*Exercise objective*:
Return each entry word for word, without its pictures.

━━━

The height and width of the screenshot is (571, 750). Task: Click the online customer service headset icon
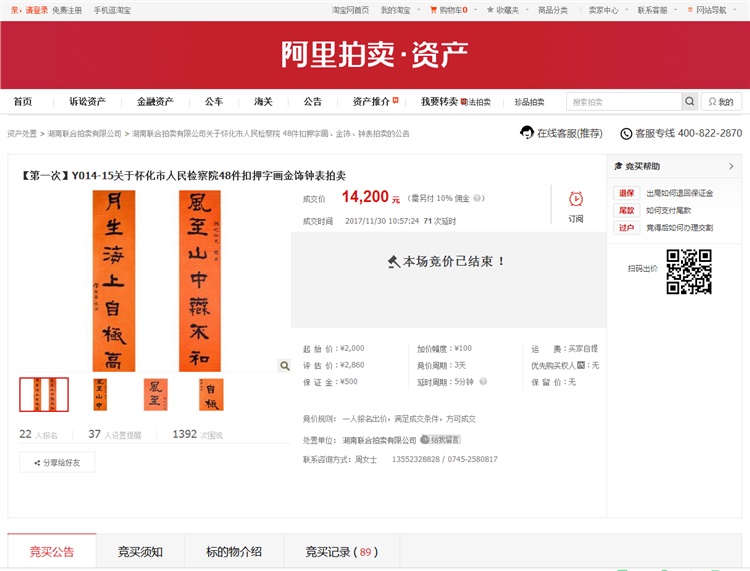point(527,133)
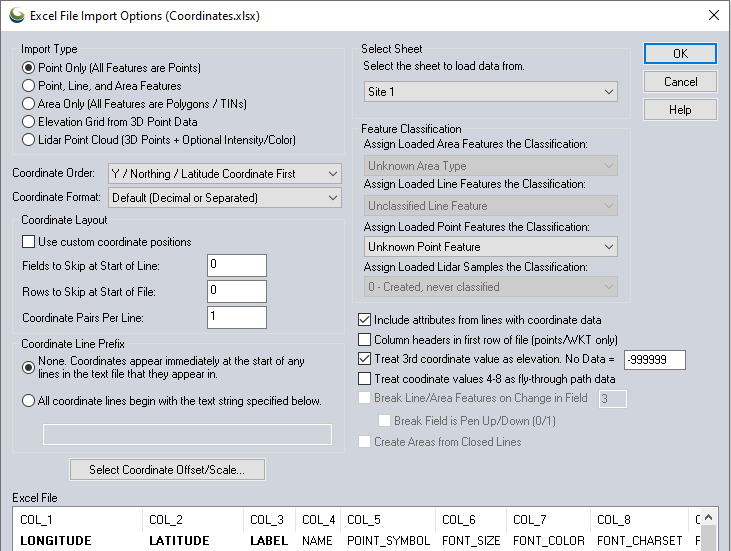Screen dimensions: 731x551
Task: Click the Rows to Skip at Start field
Action: pos(237,291)
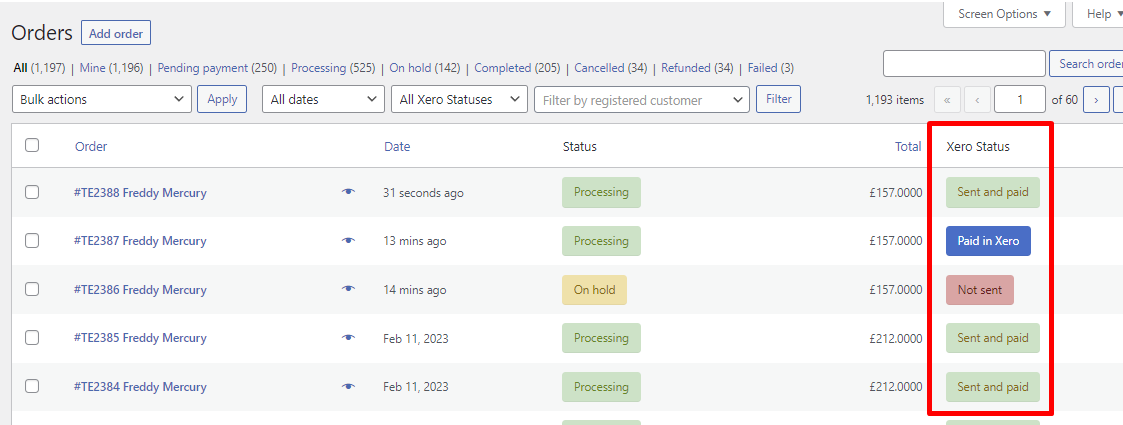Go to first page of orders
1123x425 pixels.
948,100
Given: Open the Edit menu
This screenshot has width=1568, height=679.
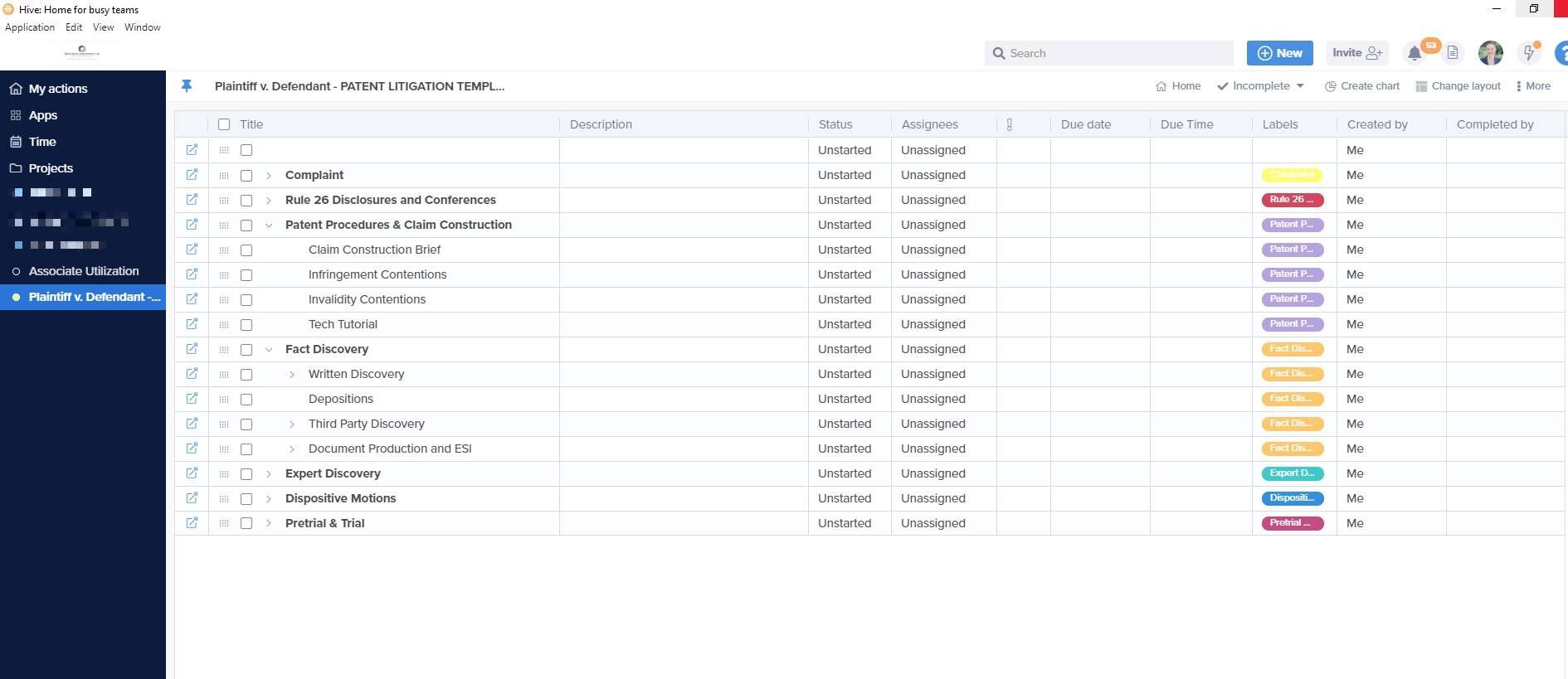Looking at the screenshot, I should click(x=74, y=27).
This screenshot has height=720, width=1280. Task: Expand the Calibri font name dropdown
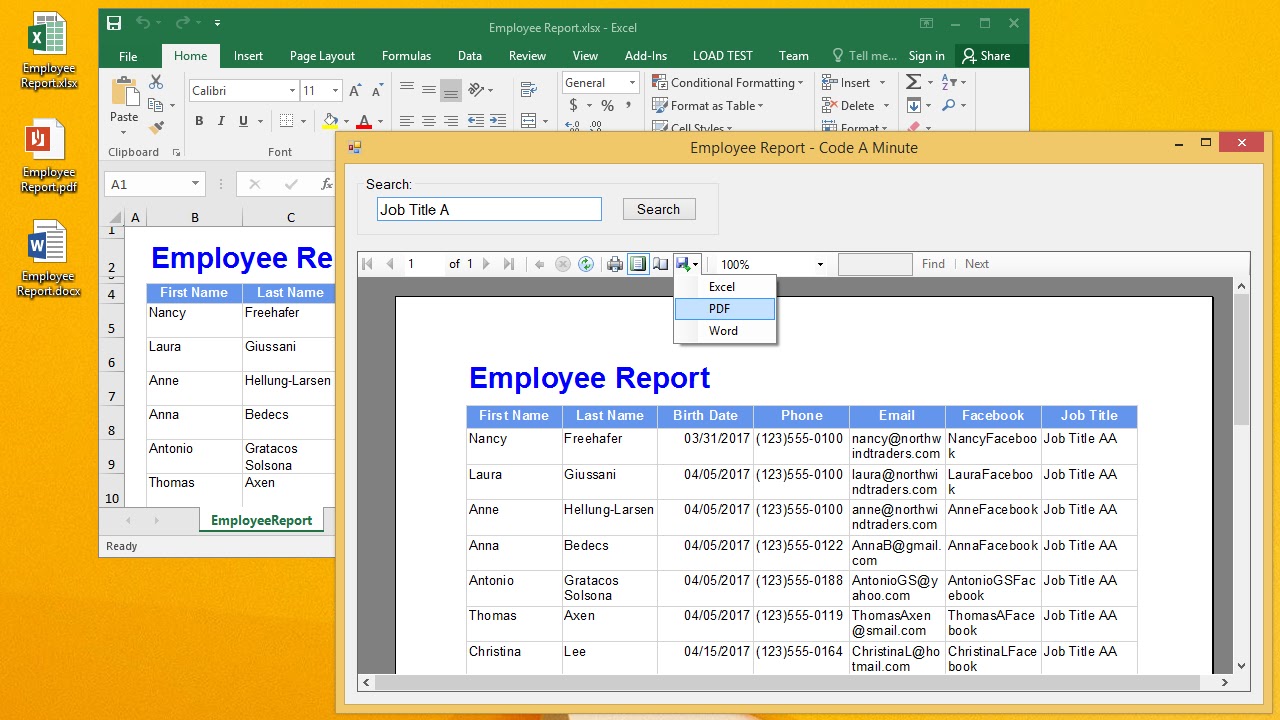point(292,91)
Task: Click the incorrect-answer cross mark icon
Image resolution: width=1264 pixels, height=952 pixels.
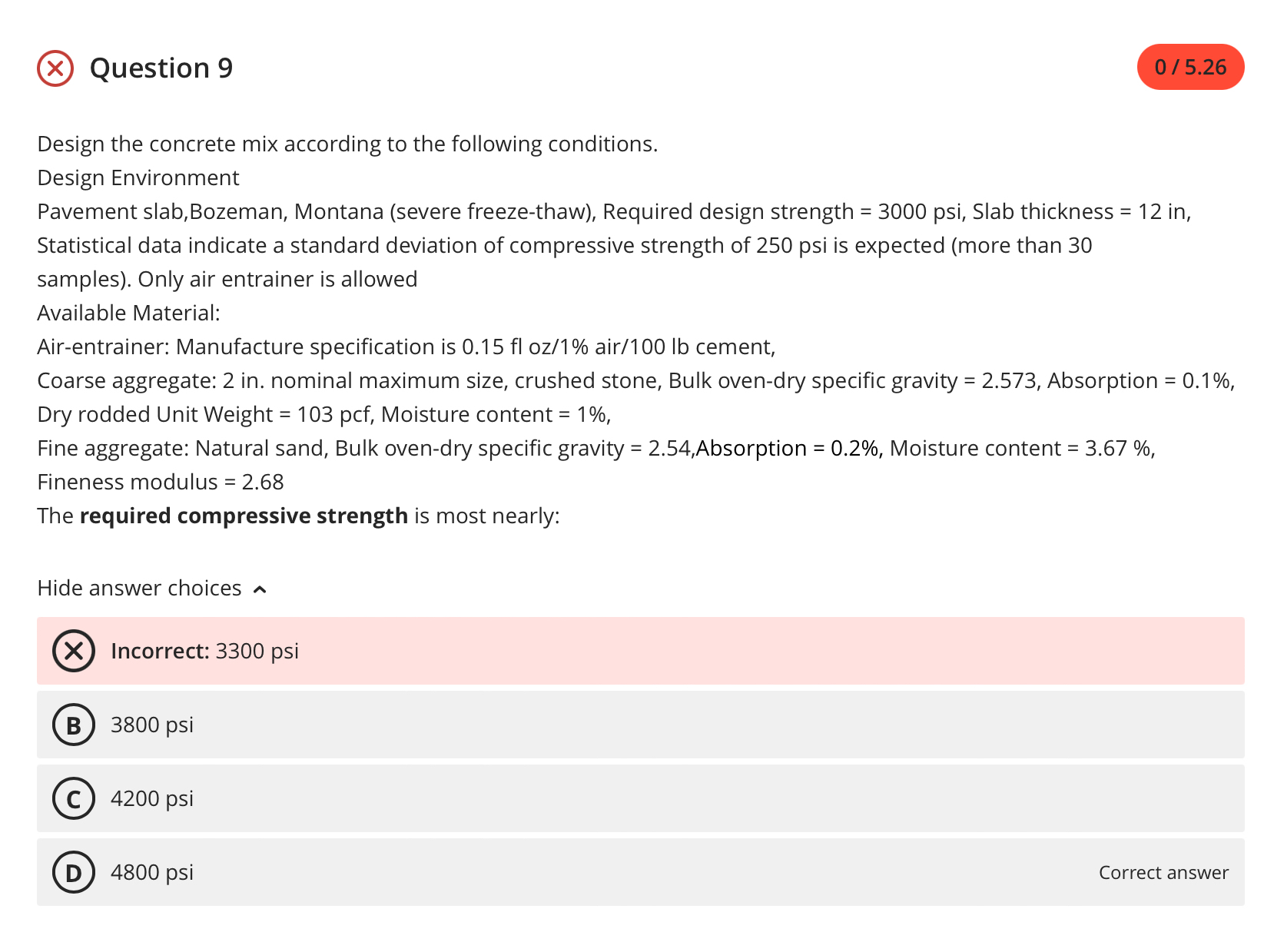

━━━

*Solution to the exercise*:
The height and width of the screenshot is (571, 750). Task: Click the online customer service headset icon
point(527,133)
Screen dimensions: 731x551
Task: Click the Rows to Skip at Start field
Action: pos(237,291)
Go to first page of orders
1123x425 pixels.
948,100
Given: Open the Edit menu
This screenshot has width=1568, height=679.
Looking at the screenshot, I should click(x=74, y=27).
This screenshot has height=720, width=1280. Task: Expand the Calibri font name dropdown
point(292,91)
Task: Click the incorrect-answer cross mark icon
Image resolution: width=1264 pixels, height=952 pixels.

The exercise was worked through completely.